● ページ本文:

※ ※ ※

国民的大スターよりも安定した渋い演技力に支持集まる

 バイプレイヤー特需の単純な理由としては、“高齢化社会”が進行していることがあげられるだろう。団塊世代はすでに70代に差し掛かり、団塊ジュニアも40代半ば。テレビ視聴者層の中心が中高年の今、若いアイドル俳優たちが繰り広げる学園ドラマや、 “ワチャワチャ”した恋愛ドラマよりも、自分たちに近い世代のおじさんたちが渋い演技力を見せる作品のほうが、安心して観ていられるということかもしれない。

※ ※ ※

● 作業の指示:
• 1. バイプレイヤー特需の記事では、団塊ジュニアは今何歳くらいだと書かれていますか。
• 2. バイプレイヤー特需の記事の「バイプレイヤー特需の単純な理」から「れるということかもしれない。」までを、どちらの言葉も含めて引用してください。
• 3. バイプレイヤー特需の記事の続きを、最後の文のあとから書いてください。

● データ:

※ ※ ※

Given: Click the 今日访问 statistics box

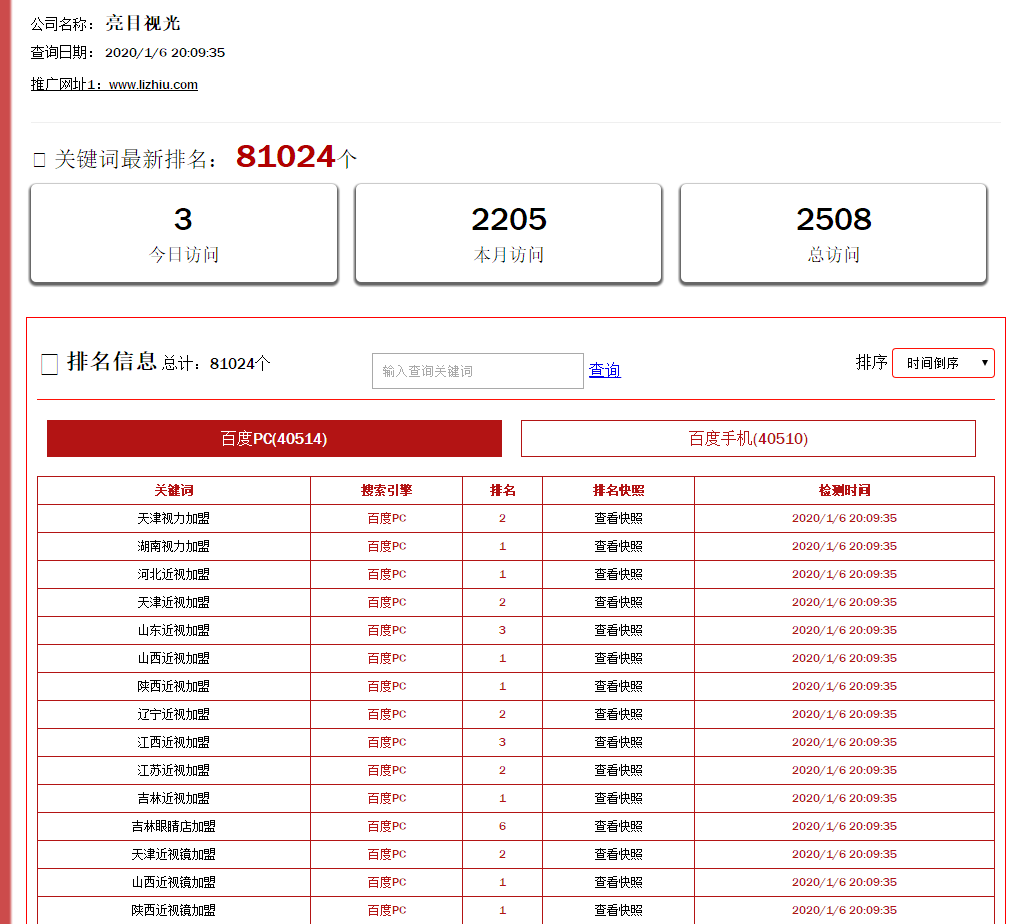Looking at the screenshot, I should tap(183, 233).
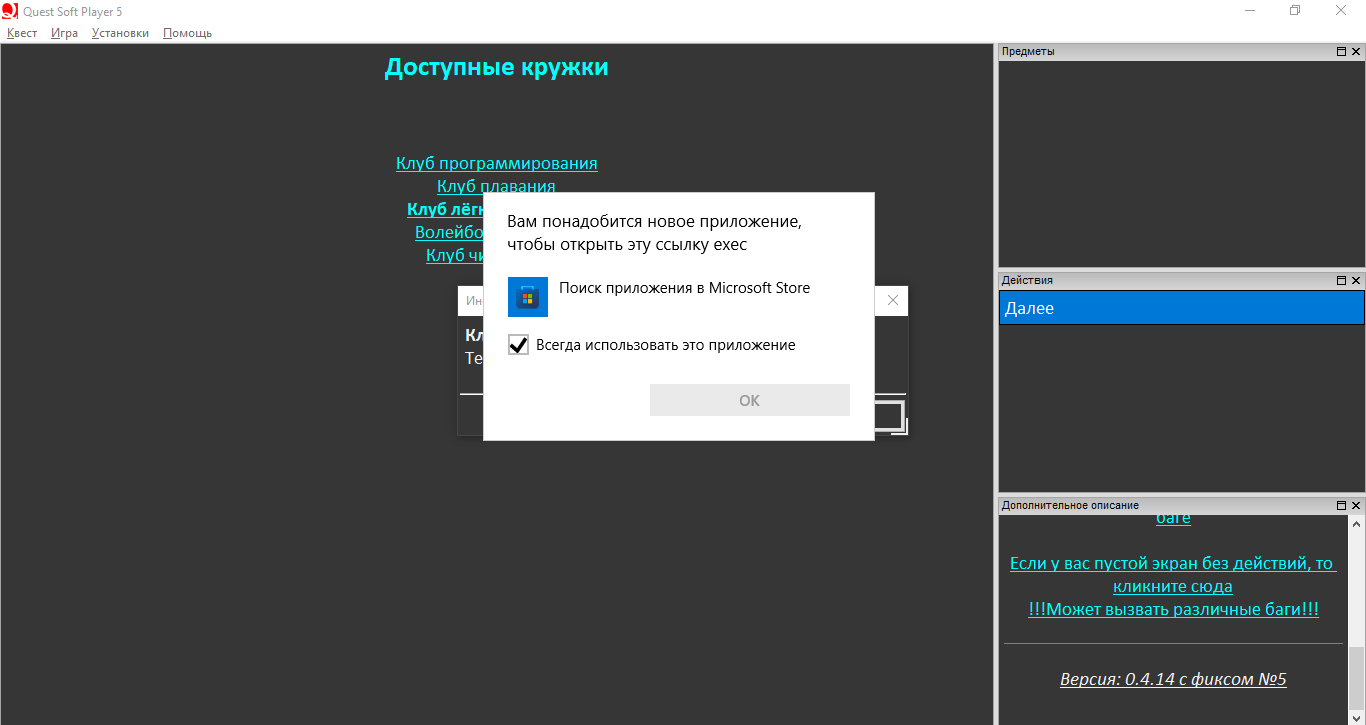Choose the Клуб программирования link

(496, 163)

※ ※ ※

● 課題別の回答:
• 1. 40代半ばです。

• 2.
バイプレイヤー特需の単純な理由としては、“高齢化社会”が進行していることがあげられるだろう。団塊世代はすでに70代に差し掛かり、団塊ジュニアも40代半ば。テレビ視聴者層の中心が中高年の今、若いアイドル俳優たちが繰り広げる学園ドラマや、 “ワチャワチャ”した恋愛ドラマよりも、自分たちに近い世代のおじさんたちが渋い演技力を見せる作品のほうが、安心して観ていられるということかもしれない。

• 3.
 また、視聴者の嗜好が多様化した今、老若男女誰からも愛されるような国民的大スターが生まれにくくなっており、等身大でもキラリと光るバイプレイヤーたちへの需要が集中していると言える。そして遠藤憲一、大杉漣、寺島進、松重豊などもろもろの“コワモテ”バイプレイヤーがみせる、Vシネマなどで演じてきた“悪役イメージ”を覆すようなコミカルな演技も人気の理由だ。例えば遠藤憲一はドラマ『民王』(テレビ朝日系)で、息子の菅田将暉と体が入れ替わるというコミカルな演技もこなしたり、バラエティ番組では恐妻家に怯える一面やとびきりの笑顔を見せたりする。そうした“ギャップ力”もバイプレイヤーの魅力のひとつであり、若い女性からも“カワイイ”と評されるゆえんなのだろう。

日本を代表する監督がこぞって起用する“遊び心”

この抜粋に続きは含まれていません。